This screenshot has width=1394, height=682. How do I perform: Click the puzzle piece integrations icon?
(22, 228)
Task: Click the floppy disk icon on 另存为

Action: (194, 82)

──────────────────────────────

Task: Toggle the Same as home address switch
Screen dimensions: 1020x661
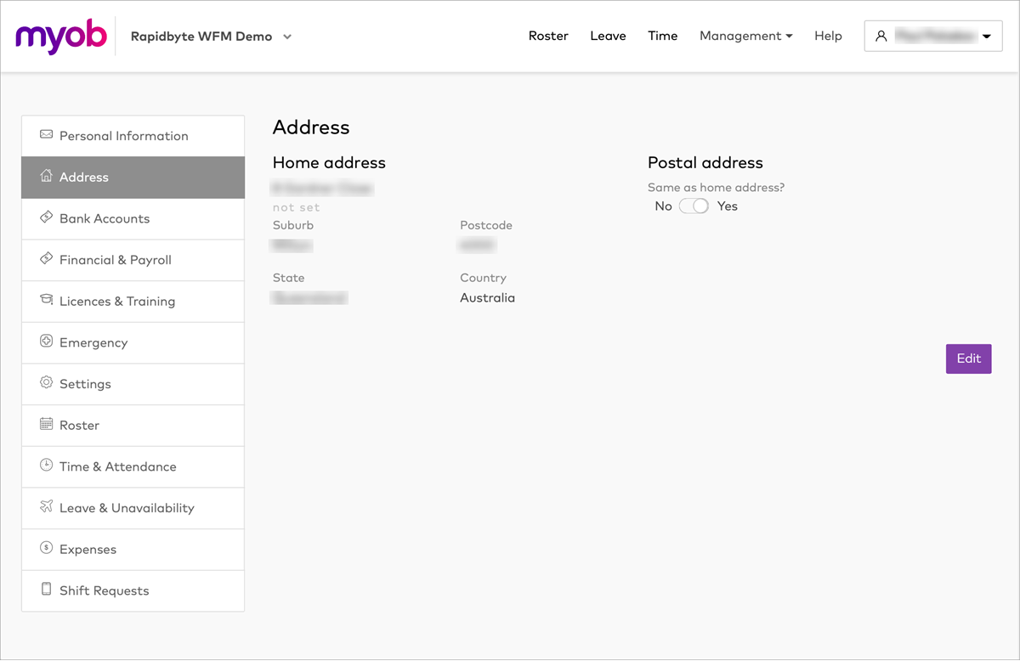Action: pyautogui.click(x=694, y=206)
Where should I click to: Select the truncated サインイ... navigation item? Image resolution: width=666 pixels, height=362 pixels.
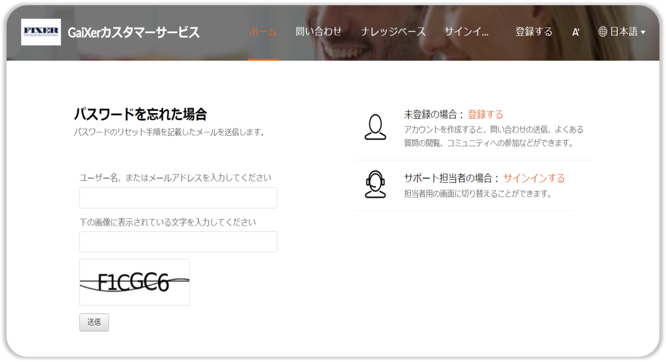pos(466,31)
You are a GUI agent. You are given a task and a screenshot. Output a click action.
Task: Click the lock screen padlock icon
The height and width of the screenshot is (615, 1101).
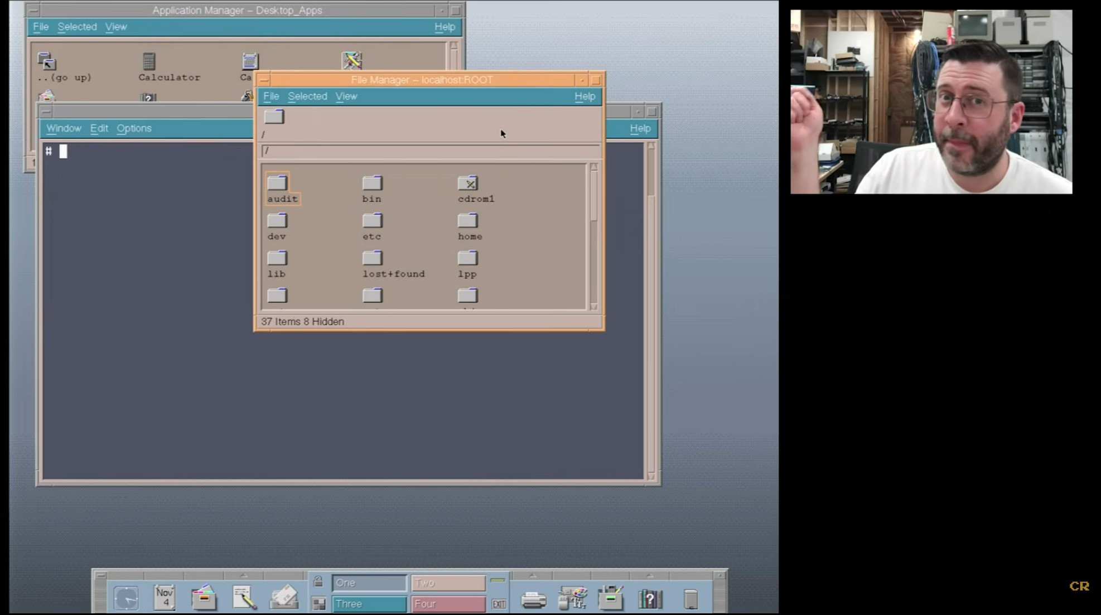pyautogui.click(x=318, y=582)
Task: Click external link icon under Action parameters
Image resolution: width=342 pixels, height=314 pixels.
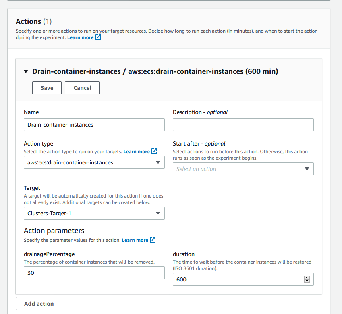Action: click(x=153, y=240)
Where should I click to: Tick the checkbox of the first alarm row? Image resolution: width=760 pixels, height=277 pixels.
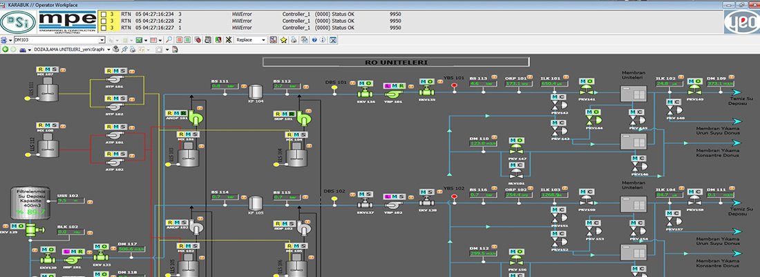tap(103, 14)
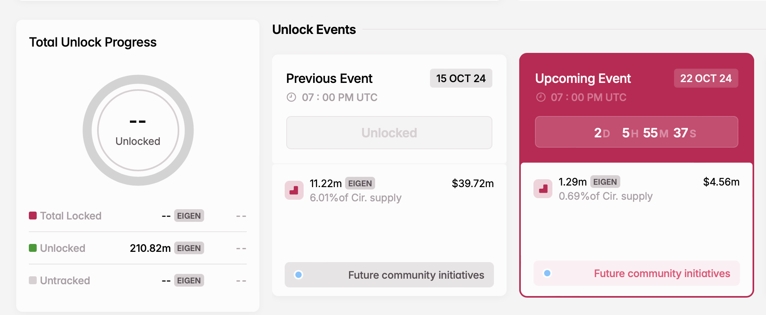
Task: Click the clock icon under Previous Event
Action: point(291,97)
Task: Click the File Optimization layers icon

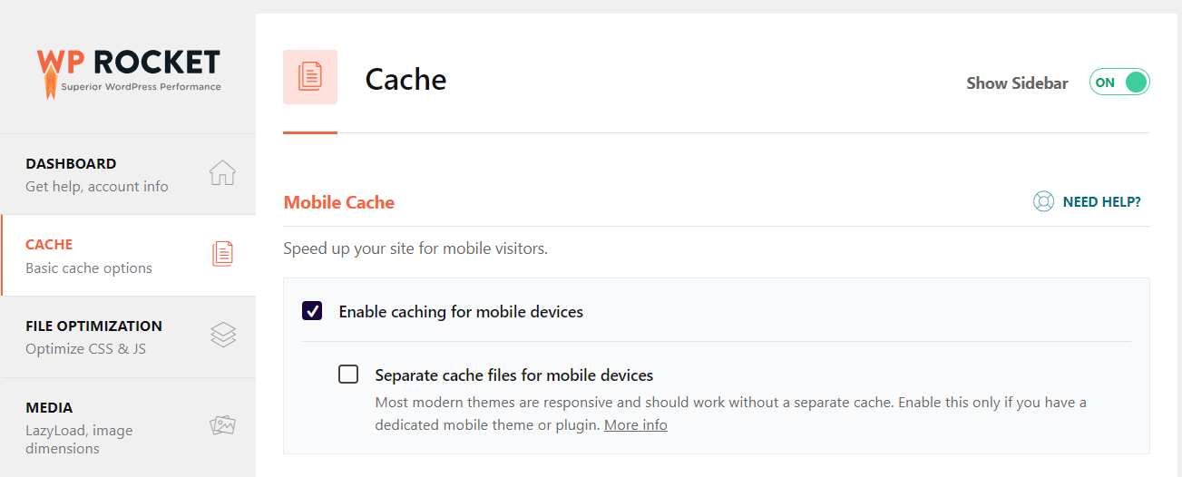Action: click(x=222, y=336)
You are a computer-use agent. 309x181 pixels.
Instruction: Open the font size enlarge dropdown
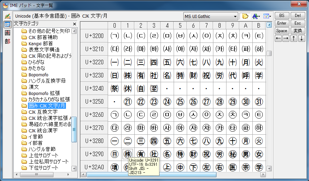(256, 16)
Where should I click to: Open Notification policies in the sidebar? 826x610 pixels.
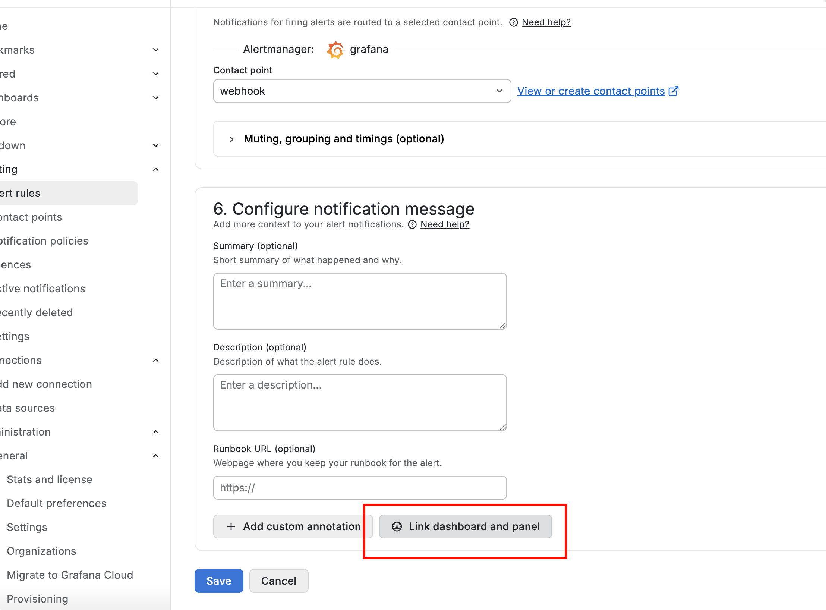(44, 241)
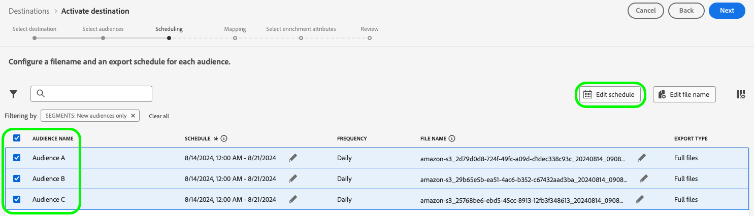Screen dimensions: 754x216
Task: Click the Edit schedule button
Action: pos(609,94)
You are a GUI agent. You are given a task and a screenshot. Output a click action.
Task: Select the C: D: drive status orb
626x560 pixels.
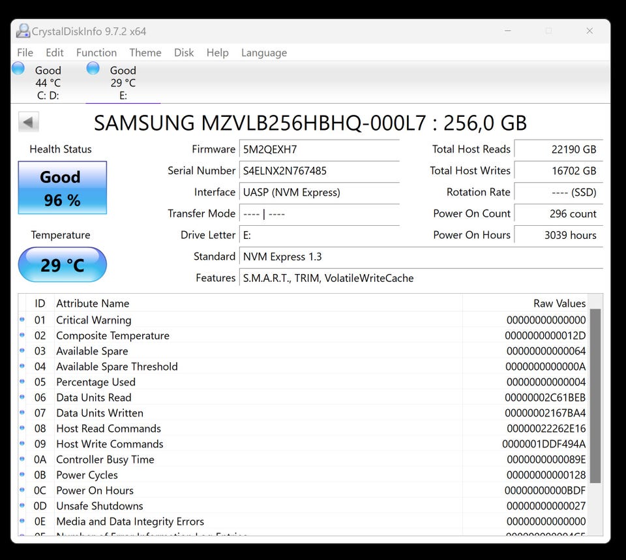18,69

──────────────────────────────

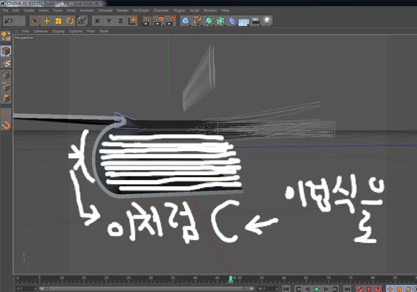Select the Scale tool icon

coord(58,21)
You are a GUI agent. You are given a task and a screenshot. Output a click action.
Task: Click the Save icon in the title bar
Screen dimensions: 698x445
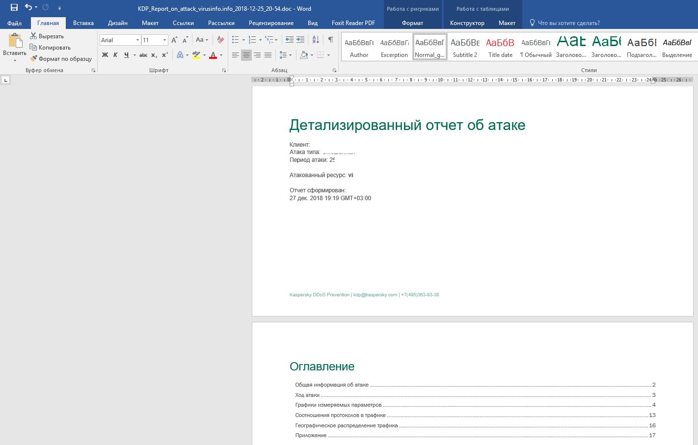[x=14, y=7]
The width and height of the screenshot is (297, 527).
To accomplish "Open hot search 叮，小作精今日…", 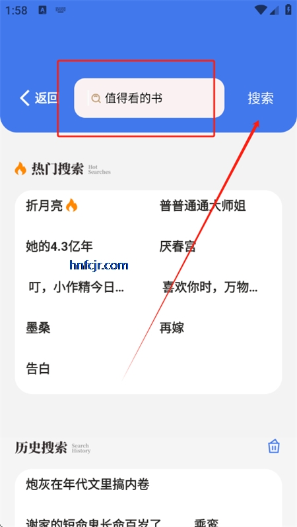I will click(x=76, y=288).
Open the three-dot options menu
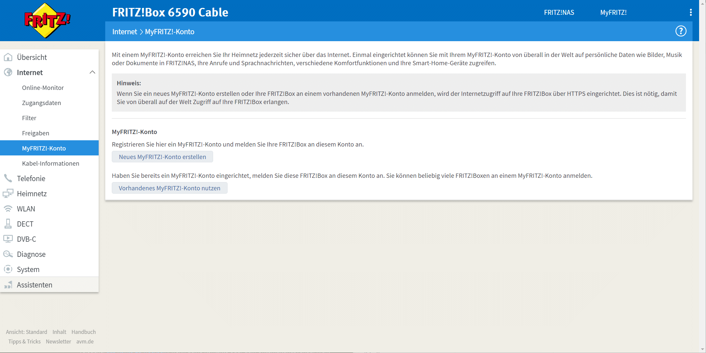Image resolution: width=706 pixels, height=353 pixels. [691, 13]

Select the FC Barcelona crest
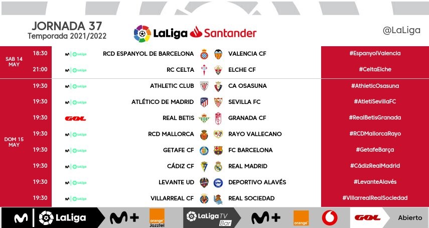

──────────────────────────────

# Action item
For this exercise, set down the lines in the entries above from the one with "The height and" through the one with "You are a computer-use agent. 309x181 pixels." exactly as written, without any pictures.

# Result of this task
The height and width of the screenshot is (615, 1101).
pyautogui.click(x=318, y=582)
Task: Click external link icon under Action parameters
Image resolution: width=342 pixels, height=314 pixels.
Action: click(x=153, y=240)
Where should I click to: Tick the checkbox of the first alarm row? Image resolution: width=760 pixels, height=277 pixels.
tap(103, 14)
Task: Click the clock icon under Previous Event
Action: point(291,97)
Task: Click the File Optimization layers icon

Action: click(x=222, y=336)
You are a computer-use agent. 309x181 pixels.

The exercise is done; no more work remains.